Collected data:

++++++++++

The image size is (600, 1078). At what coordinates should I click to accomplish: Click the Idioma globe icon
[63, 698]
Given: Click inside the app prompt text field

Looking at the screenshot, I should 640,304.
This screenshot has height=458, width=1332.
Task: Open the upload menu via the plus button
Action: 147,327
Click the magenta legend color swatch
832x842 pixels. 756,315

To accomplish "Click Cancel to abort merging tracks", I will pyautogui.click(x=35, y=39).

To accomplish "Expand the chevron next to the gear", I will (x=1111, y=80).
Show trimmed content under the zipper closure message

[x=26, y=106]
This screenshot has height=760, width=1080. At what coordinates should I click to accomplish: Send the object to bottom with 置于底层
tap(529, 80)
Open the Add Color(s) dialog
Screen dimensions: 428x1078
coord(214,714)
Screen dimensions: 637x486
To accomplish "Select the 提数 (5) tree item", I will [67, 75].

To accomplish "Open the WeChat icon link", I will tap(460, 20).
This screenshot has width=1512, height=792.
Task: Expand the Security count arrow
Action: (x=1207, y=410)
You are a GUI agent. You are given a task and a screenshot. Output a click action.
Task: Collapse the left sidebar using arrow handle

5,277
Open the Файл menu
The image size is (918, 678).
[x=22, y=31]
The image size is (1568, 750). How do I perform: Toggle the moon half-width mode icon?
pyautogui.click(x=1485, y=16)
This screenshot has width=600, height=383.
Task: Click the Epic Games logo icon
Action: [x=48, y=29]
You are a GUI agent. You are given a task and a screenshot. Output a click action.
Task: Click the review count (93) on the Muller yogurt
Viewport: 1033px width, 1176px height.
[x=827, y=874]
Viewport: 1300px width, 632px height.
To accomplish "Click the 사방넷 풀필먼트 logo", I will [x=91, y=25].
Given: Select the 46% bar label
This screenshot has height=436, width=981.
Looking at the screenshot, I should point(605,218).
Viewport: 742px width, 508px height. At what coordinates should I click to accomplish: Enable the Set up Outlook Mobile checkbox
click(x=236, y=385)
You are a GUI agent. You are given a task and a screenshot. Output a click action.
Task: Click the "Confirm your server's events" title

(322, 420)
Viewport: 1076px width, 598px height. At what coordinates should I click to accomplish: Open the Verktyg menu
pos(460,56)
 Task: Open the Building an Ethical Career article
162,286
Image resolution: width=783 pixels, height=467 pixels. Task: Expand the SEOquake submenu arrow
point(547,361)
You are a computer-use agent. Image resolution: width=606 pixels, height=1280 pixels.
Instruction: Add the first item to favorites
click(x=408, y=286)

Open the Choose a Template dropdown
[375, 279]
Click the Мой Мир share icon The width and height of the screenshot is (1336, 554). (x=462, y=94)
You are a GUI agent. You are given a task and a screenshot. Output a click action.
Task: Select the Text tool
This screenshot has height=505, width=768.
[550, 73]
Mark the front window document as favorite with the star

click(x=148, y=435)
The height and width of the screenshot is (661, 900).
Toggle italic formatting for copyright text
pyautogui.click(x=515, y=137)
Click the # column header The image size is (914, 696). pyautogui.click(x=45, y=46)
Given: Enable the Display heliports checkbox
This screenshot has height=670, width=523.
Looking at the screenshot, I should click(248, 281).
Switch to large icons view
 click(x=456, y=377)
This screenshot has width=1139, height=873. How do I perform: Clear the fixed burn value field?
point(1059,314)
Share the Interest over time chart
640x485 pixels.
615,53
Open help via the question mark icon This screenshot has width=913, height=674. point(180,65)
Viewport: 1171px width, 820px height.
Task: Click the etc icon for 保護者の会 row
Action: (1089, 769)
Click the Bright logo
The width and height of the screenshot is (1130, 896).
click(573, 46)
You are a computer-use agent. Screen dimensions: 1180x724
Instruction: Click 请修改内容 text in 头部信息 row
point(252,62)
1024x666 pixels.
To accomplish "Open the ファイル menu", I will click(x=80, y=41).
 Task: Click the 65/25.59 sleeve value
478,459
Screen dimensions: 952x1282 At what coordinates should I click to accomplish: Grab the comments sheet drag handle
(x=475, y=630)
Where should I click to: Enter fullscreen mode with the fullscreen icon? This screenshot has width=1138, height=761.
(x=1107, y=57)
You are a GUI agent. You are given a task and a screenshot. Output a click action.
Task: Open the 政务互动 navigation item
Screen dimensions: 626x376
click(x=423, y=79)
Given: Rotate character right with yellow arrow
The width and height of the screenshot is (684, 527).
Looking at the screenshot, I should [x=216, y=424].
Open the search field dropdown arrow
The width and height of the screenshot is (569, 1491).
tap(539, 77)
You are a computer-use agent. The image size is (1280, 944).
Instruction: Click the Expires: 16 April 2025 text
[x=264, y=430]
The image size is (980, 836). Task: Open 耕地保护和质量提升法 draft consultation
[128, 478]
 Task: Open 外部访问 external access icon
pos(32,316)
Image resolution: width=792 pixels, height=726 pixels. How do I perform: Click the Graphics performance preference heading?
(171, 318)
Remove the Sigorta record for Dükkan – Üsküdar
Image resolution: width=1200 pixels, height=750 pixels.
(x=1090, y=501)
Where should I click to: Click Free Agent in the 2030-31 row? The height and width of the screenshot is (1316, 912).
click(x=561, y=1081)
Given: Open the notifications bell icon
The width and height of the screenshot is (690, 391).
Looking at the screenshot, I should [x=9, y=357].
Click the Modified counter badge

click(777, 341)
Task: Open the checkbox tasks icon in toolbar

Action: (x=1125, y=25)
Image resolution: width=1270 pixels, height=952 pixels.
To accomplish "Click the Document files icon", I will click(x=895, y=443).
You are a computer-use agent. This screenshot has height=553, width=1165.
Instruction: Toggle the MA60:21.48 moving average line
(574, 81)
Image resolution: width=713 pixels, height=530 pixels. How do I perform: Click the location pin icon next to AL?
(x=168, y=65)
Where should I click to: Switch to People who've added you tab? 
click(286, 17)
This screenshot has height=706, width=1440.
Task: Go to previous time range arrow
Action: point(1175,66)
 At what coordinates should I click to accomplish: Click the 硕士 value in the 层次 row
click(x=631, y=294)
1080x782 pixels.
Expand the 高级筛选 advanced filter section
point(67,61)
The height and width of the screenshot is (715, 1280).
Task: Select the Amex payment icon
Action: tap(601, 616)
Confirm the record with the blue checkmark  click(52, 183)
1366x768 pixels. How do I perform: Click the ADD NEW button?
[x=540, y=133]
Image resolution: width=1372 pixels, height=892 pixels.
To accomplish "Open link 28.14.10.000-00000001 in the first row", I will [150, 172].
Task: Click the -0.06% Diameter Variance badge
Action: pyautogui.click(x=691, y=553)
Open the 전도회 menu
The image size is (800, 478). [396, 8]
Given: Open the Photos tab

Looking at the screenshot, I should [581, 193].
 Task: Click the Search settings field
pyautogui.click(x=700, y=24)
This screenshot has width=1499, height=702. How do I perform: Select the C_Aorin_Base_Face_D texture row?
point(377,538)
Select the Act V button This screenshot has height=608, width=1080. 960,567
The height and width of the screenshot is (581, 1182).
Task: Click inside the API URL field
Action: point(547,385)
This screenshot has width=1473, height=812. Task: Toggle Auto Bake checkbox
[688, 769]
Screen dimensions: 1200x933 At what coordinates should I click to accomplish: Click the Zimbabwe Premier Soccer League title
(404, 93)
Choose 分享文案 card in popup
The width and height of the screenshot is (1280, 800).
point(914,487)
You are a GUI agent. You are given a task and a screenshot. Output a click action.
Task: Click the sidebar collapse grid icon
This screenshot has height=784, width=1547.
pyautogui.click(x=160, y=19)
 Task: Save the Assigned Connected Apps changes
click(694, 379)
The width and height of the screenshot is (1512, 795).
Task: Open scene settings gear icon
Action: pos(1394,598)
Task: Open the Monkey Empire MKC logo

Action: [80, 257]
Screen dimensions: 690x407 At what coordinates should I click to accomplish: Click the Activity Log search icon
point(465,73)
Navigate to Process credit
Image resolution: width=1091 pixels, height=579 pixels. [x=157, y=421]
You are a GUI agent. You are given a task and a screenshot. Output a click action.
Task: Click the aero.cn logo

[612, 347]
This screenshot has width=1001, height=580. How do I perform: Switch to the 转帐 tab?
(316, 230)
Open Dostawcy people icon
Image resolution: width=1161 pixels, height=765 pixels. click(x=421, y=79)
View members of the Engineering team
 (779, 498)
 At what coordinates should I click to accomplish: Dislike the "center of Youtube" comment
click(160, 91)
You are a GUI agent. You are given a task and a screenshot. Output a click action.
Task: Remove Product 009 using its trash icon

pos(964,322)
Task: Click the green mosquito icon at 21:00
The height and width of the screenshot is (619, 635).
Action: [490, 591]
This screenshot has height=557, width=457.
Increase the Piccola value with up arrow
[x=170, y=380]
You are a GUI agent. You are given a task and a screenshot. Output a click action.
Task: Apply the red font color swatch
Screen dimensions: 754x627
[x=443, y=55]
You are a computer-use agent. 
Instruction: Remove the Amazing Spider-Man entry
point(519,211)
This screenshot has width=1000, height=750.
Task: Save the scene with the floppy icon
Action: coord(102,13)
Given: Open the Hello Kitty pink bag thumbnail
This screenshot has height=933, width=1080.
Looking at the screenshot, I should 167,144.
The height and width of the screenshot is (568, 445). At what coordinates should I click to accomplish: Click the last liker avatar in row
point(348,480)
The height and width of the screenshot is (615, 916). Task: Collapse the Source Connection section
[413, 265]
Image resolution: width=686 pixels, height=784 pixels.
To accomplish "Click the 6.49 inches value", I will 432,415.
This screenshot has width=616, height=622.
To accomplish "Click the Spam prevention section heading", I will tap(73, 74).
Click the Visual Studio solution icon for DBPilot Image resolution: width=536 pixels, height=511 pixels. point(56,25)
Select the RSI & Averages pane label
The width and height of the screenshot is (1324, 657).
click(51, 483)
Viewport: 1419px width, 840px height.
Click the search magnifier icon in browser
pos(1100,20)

++++++++++

TASK REQUIREMENTS:
Search the data for "At what coordinates should I click to accomplish: Dislike". Beginning with that line, set down every line through the last exactly.

YOUR RESPONSE:
 At what coordinates should I click to accomplish: Dislike the "center of Youtube" comment
click(160, 91)
You are a GUI agent. You are given a task and a screenshot. Output a click action.
Task: Remove Product 009 using its trash icon

pos(964,322)
Task: Click the green mosquito icon at 21:00
The height and width of the screenshot is (619, 635).
Action: [490, 591]
This screenshot has height=557, width=457.
Increase the Piccola value with up arrow
[x=170, y=380]
You are a GUI agent. You are given a task and a screenshot. Output a click action.
Task: Apply the red font color swatch
Screen dimensions: 754x627
[x=443, y=55]
You are a computer-use agent. 
Instruction: Remove the Amazing Spider-Man entry
point(519,211)
This screenshot has width=1000, height=750.
Task: Save the scene with the floppy icon
Action: coord(102,13)
Given: Open the Hello Kitty pink bag thumbnail
This screenshot has height=933, width=1080.
Looking at the screenshot, I should 167,144.
The height and width of the screenshot is (568, 445). At what coordinates should I click to accomplish: Click the last liker avatar in row
point(348,480)
The height and width of the screenshot is (615, 916). Task: Collapse the Source Connection section
[413, 265]
Image resolution: width=686 pixels, height=784 pixels.
To accomplish "Click the 6.49 inches value", I will 432,415.
This screenshot has width=616, height=622.
To accomplish "Click the Spam prevention section heading", I will tap(73, 74).
Click the Visual Studio solution icon for DBPilot Image resolution: width=536 pixels, height=511 pixels. point(56,25)
Select the RSI & Averages pane label
The width and height of the screenshot is (1324, 657).
click(51, 483)
Viewport: 1419px width, 840px height.
Click the search magnifier icon in browser
pos(1100,20)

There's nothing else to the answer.